Rudi Voeller z dużym entuzjazmem odniósł się do rozwoju młodych talentów w Niemczech, wskazując Lennarta Karla jako symbol pozytywnych zmian w szkoleniu.
Rudi Voeller nie kryje zadowolenia z kierunku, w jakim zmierza niemiecka piłka młodzieżowa. W rozmowie z dziennikiem „Welt”, dyrektor sportowy reprezentacji Niemiec podkreślił, że pojawienie się nowych nazwisk w krótkim czasie jest najlepszą odpowiedzią na niedawną falę krytyki dotyczącą pracy z młodymi zawodnikami.
– Wspaniale jest widzieć, jak Lennart gra. Ale jeśli chodzi o młode talenty, myślę też o Saidzie El Maly i Assanie Ouédraogo, którzy strzelili nawet gola Słowacji. To świetna wiadomość dla niemieckiej piłki nożnej – powiedział Voeller.
Legenda niemieckiego futbolu zwróciła uwagę, że jeszcze kilka miesięcy temu nastroje wokół szkolenia młodzieży były skrajnie negatywne. Dziś sytuacja wygląda zupełnie inaczej.
– Sześć miesięcy temu panował ogromny sprzeciw wobec rozwoju młodzieży.

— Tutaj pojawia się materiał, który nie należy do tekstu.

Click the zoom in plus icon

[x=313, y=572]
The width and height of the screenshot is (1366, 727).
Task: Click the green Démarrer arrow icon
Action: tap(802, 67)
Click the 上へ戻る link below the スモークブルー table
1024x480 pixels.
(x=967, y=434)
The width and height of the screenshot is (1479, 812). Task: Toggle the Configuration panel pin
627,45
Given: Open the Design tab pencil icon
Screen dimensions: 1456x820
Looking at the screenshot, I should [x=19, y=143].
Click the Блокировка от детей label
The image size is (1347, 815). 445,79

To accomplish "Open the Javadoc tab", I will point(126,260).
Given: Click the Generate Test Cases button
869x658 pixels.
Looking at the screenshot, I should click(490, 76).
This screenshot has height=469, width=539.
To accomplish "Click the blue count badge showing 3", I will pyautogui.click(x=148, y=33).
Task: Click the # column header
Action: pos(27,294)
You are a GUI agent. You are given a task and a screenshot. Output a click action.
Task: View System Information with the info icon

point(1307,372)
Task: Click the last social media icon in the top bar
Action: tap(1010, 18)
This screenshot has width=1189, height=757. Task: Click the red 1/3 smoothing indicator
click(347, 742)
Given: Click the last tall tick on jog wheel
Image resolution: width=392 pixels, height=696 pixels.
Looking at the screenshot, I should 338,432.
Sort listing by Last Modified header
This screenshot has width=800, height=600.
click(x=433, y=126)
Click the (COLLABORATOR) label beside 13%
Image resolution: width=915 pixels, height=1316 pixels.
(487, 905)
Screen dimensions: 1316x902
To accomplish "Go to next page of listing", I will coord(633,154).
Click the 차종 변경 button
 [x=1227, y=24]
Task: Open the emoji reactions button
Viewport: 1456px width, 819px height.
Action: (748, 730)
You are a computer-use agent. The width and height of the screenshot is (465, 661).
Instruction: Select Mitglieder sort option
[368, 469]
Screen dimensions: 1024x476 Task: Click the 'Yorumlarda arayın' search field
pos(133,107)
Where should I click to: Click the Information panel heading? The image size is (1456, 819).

Teraz nagle mamy trzech zawodników, których jeszcze kilka miesięcy temu nikt nawet nie brał pod uwagę – dodał.
Dla Voellera to wyraźny sygnał, że obrana droga zaczyna przynosić efekty. Jego zdaniem Karl, El Mala i Ouédraogo są dowodem na to, że niemiecki futbol ma solidne fundamenty na przyszłość.
– To przyszłość niemieckiej piłki nożnej – podsumował bez wahania.